▸ **Excerpted text**:
HOME

Dual variables as marginal values

Table of Contents

This section is dedicated to all the economics majors taking the course (but everyone else needs to learn this stuff too!)

The archetypal factory problem

Say you run a factory and are trying to decide how many units of each kind of product to manufacture; let \(x_j\) be the number of units of product #\(j\) you plan to make. Each of the \(n\) products requires some amount of each of \(m\) different resource; let \(a_{ij}\) be the amount of resource #\(i\) needed to manufacture one unit of product #\(i\). Say also that \(b_i\) is the amount of resource #\(i\) you have available and that \(c_j\) is the predicted profit you make from each unit of product #\(j\). Then to maximize profit you would want to solve the standard form linear program:

Maximize \( c_1 x_1 + c_2 x_2 + \cdots c_n x_n \)

subject to \[\begin{aligned} a_{11} x_1 + a_{12} x_2 + \cdots + a_{1n} x_n & \le b_1 \\ a_{21} x_1 + a_{22} x_2 + \cdots + a_{2n} x_n & \le b_2 \\ \vdots \\ a_{m1} x_1 + a_{m2} x_2 + \cdots + a_{mn} x_n & \le b_m \\ x_1, x_2, \ldots, x_n & \ge 0 \\ \end{aligned}\]

Here the constraints1 express that the manufacture of all the products together should not require more than the available amount of each resource.

(Notice that not all standard form linear programs can be interpreted as a factory-type situation: in these situations all \(a_{ij} \ge 0\) and all \(b_i \ge 0\). It’s still a good guide for intuition in general.)

In this model, what do the dual variables \(y_1, \ldots, y_m\) mean? Let’s start by figuring out their units. The dual constraints look like \(\sum_{i=1}^m a_{ij} y_i \ge c_j\). So the units of \(y_i\) must be something that whose product with the units of \(a_{ij}\) matches the units of \(c_j\). The units of \(a_{ij}\) are (whatever unit resource #\(i\) is measured in) per (unit of product #\(j\)); and the units of \(c_j\) are, say, dollars per (unit of product #\(j\)). This means that \(y_i\) is measured in units of dollars per (whatever unit resource #\(i\) is measured in).

That should make it plausible that, in an optimal dual solution, \(y_i\) is the marginal value of resource #\(i\), that is, \(y_i\) is the amount of extra profit you’d expect to make for each additional unit of resource #\(i\) available. This is therefore also the price that you, as factory planner, should think is fair for one unit of resource #\(i\). So, if someone offers to sell you resource #\(i\) at less than \(y_i\) dollars per unit, that’s a good deal and you should buy some if you can.

▸ **Data extract**:

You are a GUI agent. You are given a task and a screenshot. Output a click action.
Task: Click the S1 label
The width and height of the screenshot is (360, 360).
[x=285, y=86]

▸ **Exercise tasks**:
a) Please write out from the section on dual variables the part that opens with the words containing "That should make" and closes with "if you can.".
b) According to the section on dual variables, why must each y_i be measured in dollars per unit of resource i? Answer in one to three sentences.
c) In the section on dual variables, what holds for every a_ij and every b_i in a factory-type situation?
The listing is separate material, apart from the section on dual variables.

▸ **Replies**:
a)
That should make it plausible that, in an optimal dual solution, \(y_i\) is the marginal value of resource #\(i\), that is, \(y_i\) is the amount of extra profit you’d expect to make for each additional unit of resource #\(i\) available. This is therefore also the price that you, as factory planner, should think is fair for one unit of resource #\(i\). So, if someone offers to sell you resource #\(i\) at less than \(y_i\) dollars per unit, that’s a good deal and you should buy some if you can.

b) In the dual constraints, the units of a_ij times the units of y_i must match the units of c_j. Since a_ij is measured in units of resource i per unit of product j and c_j in dollars per unit of product j, y_i must be in dollars per unit of resource i.

c) All of them are greater than or equal to zero.